[Input records — start]

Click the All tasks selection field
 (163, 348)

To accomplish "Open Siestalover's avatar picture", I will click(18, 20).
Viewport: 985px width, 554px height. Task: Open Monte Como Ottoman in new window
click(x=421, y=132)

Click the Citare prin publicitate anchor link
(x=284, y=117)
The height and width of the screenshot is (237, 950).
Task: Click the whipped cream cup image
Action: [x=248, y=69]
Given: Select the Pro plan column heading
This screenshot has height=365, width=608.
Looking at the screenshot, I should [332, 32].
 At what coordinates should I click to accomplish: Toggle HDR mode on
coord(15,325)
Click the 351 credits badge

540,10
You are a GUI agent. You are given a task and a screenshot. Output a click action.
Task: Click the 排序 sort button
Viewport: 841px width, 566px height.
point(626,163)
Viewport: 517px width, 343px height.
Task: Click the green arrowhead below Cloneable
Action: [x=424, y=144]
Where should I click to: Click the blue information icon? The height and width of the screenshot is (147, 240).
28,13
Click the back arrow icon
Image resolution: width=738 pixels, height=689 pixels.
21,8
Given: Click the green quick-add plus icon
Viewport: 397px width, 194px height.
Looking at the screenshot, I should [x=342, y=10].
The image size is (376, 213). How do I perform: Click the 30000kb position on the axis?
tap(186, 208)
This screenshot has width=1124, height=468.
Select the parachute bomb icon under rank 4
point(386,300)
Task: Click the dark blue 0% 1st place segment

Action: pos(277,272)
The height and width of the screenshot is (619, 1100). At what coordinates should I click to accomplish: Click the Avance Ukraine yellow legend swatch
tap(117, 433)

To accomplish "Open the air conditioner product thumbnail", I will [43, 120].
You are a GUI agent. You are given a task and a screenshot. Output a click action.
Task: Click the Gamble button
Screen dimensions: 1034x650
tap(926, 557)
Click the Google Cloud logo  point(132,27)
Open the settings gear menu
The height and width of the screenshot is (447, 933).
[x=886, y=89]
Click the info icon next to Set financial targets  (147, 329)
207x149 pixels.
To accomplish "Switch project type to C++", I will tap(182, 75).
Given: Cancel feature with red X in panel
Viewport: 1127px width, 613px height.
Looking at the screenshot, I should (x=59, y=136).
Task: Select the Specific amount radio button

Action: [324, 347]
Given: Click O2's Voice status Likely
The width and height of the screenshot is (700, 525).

[Input records — finish]

▸ What needs to be done
Tally of lines with the word "will": work out how many lines in the records hold it, and give that number only.

▸ Expected answer
3